Developing software using Solid Framework

What operating systems does Solid Framework support?

Solid Framework comes in two flavors.

Native Solid Framework

The native version is pure C++, and runs on Windows and OSX.

We are currently working hard on providing a version for Linux which we hope to release in the near future.

Solid Framework for .NET

The .NET wrapped version is a breeze to work with. It requires the .NET Framework 4.0 or later.  It is not supported on Windows 9x.

The framework has been tested on:

  • Windows 10
  • Windows 8
  • Windows 7
  • Windows Server 2016
  • Windows Server 2012 R2 x64
  • Windows Server 2008 R2 x64

The Solid Framework .dll is built as an “AnyCPU” framework and automatically runs x86 or x64 native, depending on the process that loads it.
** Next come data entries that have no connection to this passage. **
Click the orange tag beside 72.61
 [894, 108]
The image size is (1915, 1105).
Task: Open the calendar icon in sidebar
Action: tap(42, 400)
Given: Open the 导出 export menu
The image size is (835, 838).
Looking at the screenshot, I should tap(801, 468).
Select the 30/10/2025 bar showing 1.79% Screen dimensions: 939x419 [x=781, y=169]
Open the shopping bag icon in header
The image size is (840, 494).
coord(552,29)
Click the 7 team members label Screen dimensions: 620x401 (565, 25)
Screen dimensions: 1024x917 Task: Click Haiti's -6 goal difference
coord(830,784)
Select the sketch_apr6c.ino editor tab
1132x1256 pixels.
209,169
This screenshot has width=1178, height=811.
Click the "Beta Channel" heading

Is SolidFramework just for .NET?

We offer two versions of the library – one as a .NET library, but we also supply a Native C++ DLL which can be used without .NET

What .NET programming languages can be used when writing software that works with Solid Framework?

Solid Framework is a CLS Compliant class library. This means that the class library only exposes features that are common across all .NET languages. For example, unsigned types and overloaded methods are not used since these features are not available in all supported languages.

For simplicity, all the samples and documentation are in C#. The other commonly used CLS Compliant languages are:

  • C#
  • Visual Basic .NET
  • J#

Is it possible to use C++ to write software that includes Solid Framework?

Absolutely! Several of our customers use C++ for the web based or app based products.

If C++ is used then .NET does not need to be available on the machine.

There are several samples to demonstrate the use of C++ available in the Downloads part of the Solid Framework portal.

Which versions of Visual Studio can Solid Framework be used with?

The Solid Documents team develop using VS 2013 and VS 2015 and we currently target the “v12” MSVC runtime (the version that shipped with VS 2013).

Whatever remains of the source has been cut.